■ **EXERCISE MATERIALS**
__________
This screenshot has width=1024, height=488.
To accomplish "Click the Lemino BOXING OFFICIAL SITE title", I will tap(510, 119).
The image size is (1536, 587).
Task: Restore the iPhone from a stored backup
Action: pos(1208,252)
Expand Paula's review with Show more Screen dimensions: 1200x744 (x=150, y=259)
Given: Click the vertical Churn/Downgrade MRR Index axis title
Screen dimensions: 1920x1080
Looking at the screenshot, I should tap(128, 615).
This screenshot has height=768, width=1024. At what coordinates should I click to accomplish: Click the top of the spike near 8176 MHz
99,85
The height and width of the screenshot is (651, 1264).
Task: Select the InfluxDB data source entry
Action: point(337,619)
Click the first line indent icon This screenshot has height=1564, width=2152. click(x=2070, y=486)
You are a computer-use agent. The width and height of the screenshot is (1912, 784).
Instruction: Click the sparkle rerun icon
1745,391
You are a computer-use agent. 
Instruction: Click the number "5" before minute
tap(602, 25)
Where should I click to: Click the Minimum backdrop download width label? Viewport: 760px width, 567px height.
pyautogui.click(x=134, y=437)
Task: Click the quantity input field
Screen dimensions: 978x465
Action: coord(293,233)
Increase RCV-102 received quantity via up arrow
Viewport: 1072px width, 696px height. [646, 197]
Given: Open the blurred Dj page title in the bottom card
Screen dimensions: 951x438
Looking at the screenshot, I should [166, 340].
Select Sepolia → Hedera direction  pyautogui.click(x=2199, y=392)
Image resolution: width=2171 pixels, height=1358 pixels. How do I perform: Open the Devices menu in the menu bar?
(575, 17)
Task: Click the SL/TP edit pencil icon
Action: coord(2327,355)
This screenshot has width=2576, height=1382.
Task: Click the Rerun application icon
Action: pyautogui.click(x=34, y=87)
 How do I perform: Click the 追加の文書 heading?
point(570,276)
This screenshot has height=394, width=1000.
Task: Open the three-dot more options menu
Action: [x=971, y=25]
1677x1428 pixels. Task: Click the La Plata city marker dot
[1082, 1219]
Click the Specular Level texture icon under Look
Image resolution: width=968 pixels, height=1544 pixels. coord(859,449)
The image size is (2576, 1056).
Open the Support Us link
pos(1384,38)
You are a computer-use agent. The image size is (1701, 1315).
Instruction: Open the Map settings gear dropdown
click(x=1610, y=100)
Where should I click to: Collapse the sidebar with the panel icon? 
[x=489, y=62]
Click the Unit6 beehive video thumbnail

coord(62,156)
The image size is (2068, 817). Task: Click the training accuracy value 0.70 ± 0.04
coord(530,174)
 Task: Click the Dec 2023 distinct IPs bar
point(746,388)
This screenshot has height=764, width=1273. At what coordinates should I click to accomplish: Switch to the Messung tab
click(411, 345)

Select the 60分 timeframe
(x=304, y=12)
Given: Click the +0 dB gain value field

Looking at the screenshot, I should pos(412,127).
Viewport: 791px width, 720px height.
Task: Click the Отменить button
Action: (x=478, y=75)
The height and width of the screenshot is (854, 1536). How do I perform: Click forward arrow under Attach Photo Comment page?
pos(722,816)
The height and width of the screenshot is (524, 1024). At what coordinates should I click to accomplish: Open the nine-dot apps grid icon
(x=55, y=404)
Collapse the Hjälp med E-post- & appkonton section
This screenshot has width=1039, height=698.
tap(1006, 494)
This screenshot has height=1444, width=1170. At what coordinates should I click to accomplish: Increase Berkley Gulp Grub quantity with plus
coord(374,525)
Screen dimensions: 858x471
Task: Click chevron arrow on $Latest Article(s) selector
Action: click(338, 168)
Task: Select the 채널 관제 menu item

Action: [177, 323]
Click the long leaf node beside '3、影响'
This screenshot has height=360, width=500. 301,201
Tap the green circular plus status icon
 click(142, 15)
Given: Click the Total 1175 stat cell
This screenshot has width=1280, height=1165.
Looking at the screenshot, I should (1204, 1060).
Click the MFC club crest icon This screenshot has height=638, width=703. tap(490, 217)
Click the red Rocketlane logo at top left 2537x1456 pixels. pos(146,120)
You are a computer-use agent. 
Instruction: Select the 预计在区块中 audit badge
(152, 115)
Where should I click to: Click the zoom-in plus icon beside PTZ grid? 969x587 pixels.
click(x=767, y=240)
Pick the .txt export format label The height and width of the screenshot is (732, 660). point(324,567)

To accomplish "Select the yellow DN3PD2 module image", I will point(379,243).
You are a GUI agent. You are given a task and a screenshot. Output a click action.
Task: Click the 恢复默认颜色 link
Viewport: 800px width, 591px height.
__________
■ **PROMPT**
Can you retype every line of the records above exactly as they appear?

■ **RESPONSE**
This screenshot has width=1024, height=488.
To accomplish "Click the Lemino BOXING OFFICIAL SITE title", I will tap(510, 119).
The image size is (1536, 587).
Task: Restore the iPhone from a stored backup
Action: pos(1208,252)
Expand Paula's review with Show more Screen dimensions: 1200x744 (x=150, y=259)
Given: Click the vertical Churn/Downgrade MRR Index axis title
Screen dimensions: 1920x1080
Looking at the screenshot, I should tap(128, 615).
This screenshot has height=768, width=1024. At what coordinates should I click to accomplish: Click the top of the spike near 8176 MHz
99,85
The height and width of the screenshot is (651, 1264).
Task: Select the InfluxDB data source entry
Action: point(337,619)
Click the first line indent icon This screenshot has height=1564, width=2152. click(x=2070, y=486)
You are a computer-use agent. The width and height of the screenshot is (1912, 784).
Instruction: Click the sparkle rerun icon
1745,391
You are a computer-use agent. 
Instruction: Click the number "5" before minute
tap(602, 25)
Where should I click to: Click the Minimum backdrop download width label? Viewport: 760px width, 567px height.
pyautogui.click(x=134, y=437)
Task: Click the quantity input field
Screen dimensions: 978x465
Action: coord(293,233)
Increase RCV-102 received quantity via up arrow
Viewport: 1072px width, 696px height. [646, 197]
Given: Open the blurred Dj page title in the bottom card
Screen dimensions: 951x438
Looking at the screenshot, I should [166, 340].
Select Sepolia → Hedera direction  pyautogui.click(x=2199, y=392)
Image resolution: width=2171 pixels, height=1358 pixels. How do I perform: Open the Devices menu in the menu bar?
(575, 17)
Task: Click the SL/TP edit pencil icon
Action: coord(2327,355)
This screenshot has width=2576, height=1382.
Task: Click the Rerun application icon
Action: pyautogui.click(x=34, y=87)
 How do I perform: Click the 追加の文書 heading?
point(570,276)
This screenshot has height=394, width=1000.
Task: Open the three-dot more options menu
Action: [x=971, y=25]
1677x1428 pixels. Task: Click the La Plata city marker dot
[1082, 1219]
Click the Specular Level texture icon under Look
Image resolution: width=968 pixels, height=1544 pixels. coord(859,449)
The image size is (2576, 1056).
Open the Support Us link
pos(1384,38)
You are a computer-use agent. The image size is (1701, 1315).
Instruction: Open the Map settings gear dropdown
click(x=1610, y=100)
Where should I click to: Collapse the sidebar with the panel icon? 
[x=489, y=62]
Click the Unit6 beehive video thumbnail

coord(62,156)
The image size is (2068, 817). Task: Click the training accuracy value 0.70 ± 0.04
coord(530,174)
 Task: Click the Dec 2023 distinct IPs bar
point(746,388)
This screenshot has height=764, width=1273. At what coordinates should I click to accomplish: Switch to the Messung tab
click(411, 345)

Select the 60分 timeframe
(x=304, y=12)
Given: Click the +0 dB gain value field

Looking at the screenshot, I should pos(412,127).
Viewport: 791px width, 720px height.
Task: Click the Отменить button
Action: (x=478, y=75)
The height and width of the screenshot is (854, 1536). How do I perform: Click forward arrow under Attach Photo Comment page?
pos(722,816)
The height and width of the screenshot is (524, 1024). At what coordinates should I click to accomplish: Open the nine-dot apps grid icon
(x=55, y=404)
Collapse the Hjälp med E-post- & appkonton section
This screenshot has width=1039, height=698.
tap(1006, 494)
This screenshot has height=1444, width=1170. At what coordinates should I click to accomplish: Increase Berkley Gulp Grub quantity with plus
coord(374,525)
Screen dimensions: 858x471
Task: Click chevron arrow on $Latest Article(s) selector
Action: click(338, 168)
Task: Select the 채널 관제 menu item

Action: [177, 323]
Click the long leaf node beside '3、影响'
This screenshot has height=360, width=500. 301,201
Tap the green circular plus status icon
 click(142, 15)
Given: Click the Total 1175 stat cell
This screenshot has width=1280, height=1165.
Looking at the screenshot, I should (1204, 1060).
Click the MFC club crest icon This screenshot has height=638, width=703. tap(490, 217)
Click the red Rocketlane logo at top left 2537x1456 pixels. pos(146,120)
You are a computer-use agent. 
Instruction: Select the 预计在区块中 audit badge
(152, 115)
Where should I click to: Click the zoom-in plus icon beside PTZ grid? 969x587 pixels.
click(x=767, y=240)
Pick the .txt export format label The height and width of the screenshot is (732, 660). point(324,567)

To accomplish "Select the yellow DN3PD2 module image", I will point(379,243).
You are a GUI agent. You are given a task and a screenshot. Output a click action.
Task: Click the 恢复默认颜色 link
Viewport: 800px width, 591px height.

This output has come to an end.